Charles and Emily were both baptised at St Saviour's in July 1885, though not on the same day - Charles was baptised on 10th July 1885 and Emily a couple of weeks later, on 26th July. The register records that Charles William Gibbs was, by that date, deceased - the circumstances are not known. It seems that, following her husband's early death, Fanny was able to place Edith and Emily at the Royal British Female Orphan Asylum in Devonport. Girls were admitted between the ages of 7-13 and trained for domestic service, being placed from the age of 16. They were both recorded there in the 1891 Census. Charles remained at home with his mother in South Ford Lane, and she obtained work as a laundress. Mary, the oldest girl, had married James William Pyne in 1889, and settled in Dartmouth. James worked as a coal lumper. Fanny junior was working in domestic service many miles away in Leyton, Essex. We have not been able to trace Charles' older brother Samuel.
By the time of the 1901 Census, the family was back together again in South Ford Road. Fanny junior, Edith and Emily were all working as laundresses. Their mother had no occupation recorded, other than looking after one of Mary's children, her grandson Charles Henry Pyne. Charles was recorded living at home and working as a "Wardroom servant Domestic RN".
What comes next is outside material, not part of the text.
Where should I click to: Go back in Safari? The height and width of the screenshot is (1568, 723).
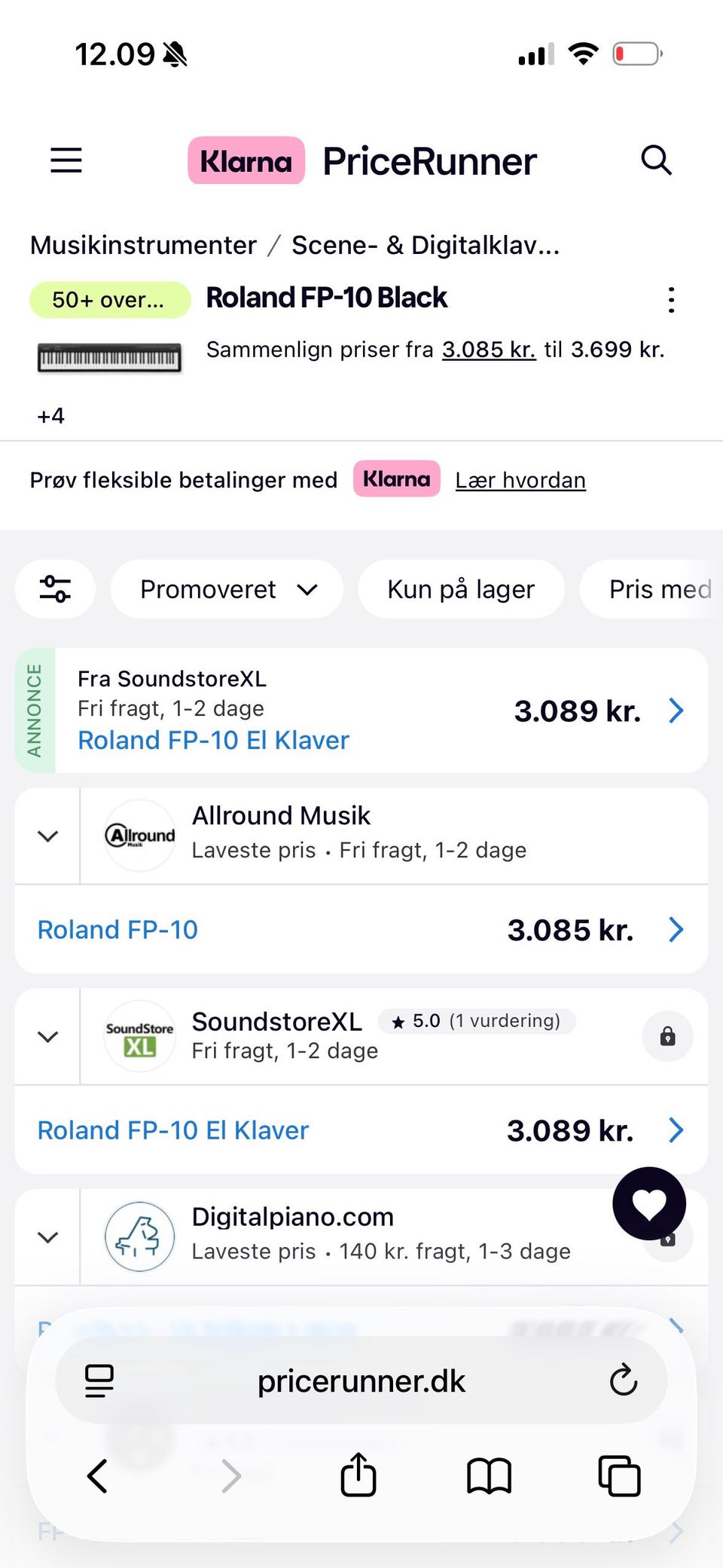pyautogui.click(x=98, y=1475)
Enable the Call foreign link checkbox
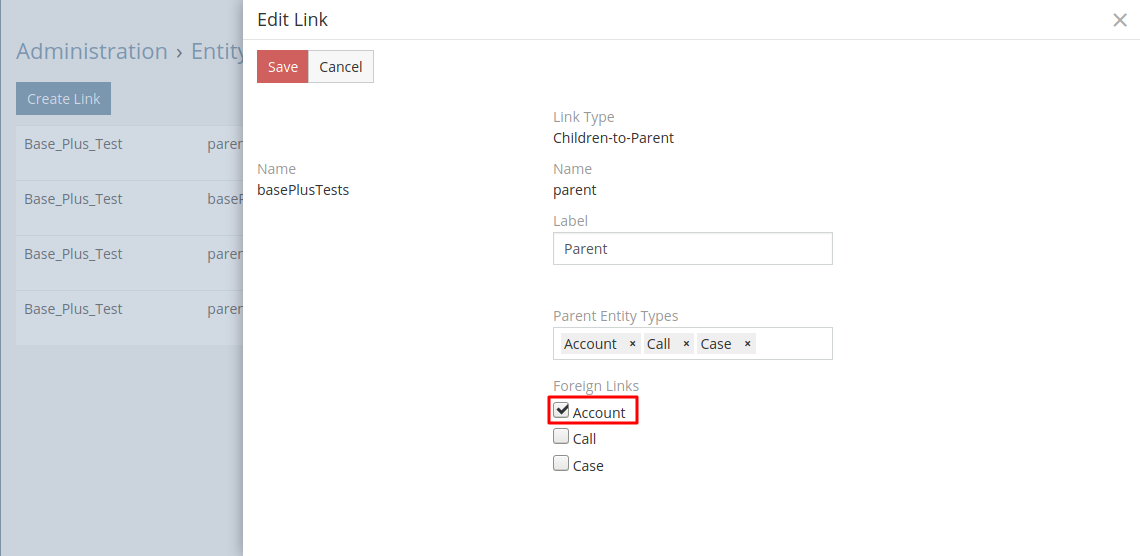Viewport: 1140px width, 556px height. click(x=561, y=437)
Visiting the family on the night of the Census was Albert Alfred Cox, a sailor who was at that time appointed to HMS Britannia. Albert and Fanny junior married the following year.
Charles' naval service record is a little difficult to read but it appears that he joined HMS Britannia as a Domestic 3rd Class some time during 1897, giving his date of birth as 22nd March 1878, thus overstating his age by two years. On 5th June 1902, he was rated Domestic 2nd class. At that time, Britannia was still the old warship moored in the river Dart, though the foundation stone of the new College had been laid some three months earlier. His naval record states that he was 5ft 4¾ ins, with light brown hair, hazel eyes and a "fresh" complexion.
It seems that, whilst serving on Britannia, he came to the notice of Charles FitzGerald Sowerby - an association which at first proved highly favourable to his naval career but which, ultimately, caused his death. Charles Sowerby had been appointed to Britannia while still a Commander, but on 1st January 1905 was promoted to the rank of Captain and two days later was appointed in command of HMS Isis. Isis was an Eclipse-class cruiser which was at that time a naval cadet training ship - cadets went to sea for the second part of their training, following the shore-based initial training at the Royal Naval College. Charles Gibbs was also appointed to Isis on 3rd January 1905, as Domestic 1st Class. The Isis took him to the West Indies and the Mediterranean, as well as to several destinations around the British Isles.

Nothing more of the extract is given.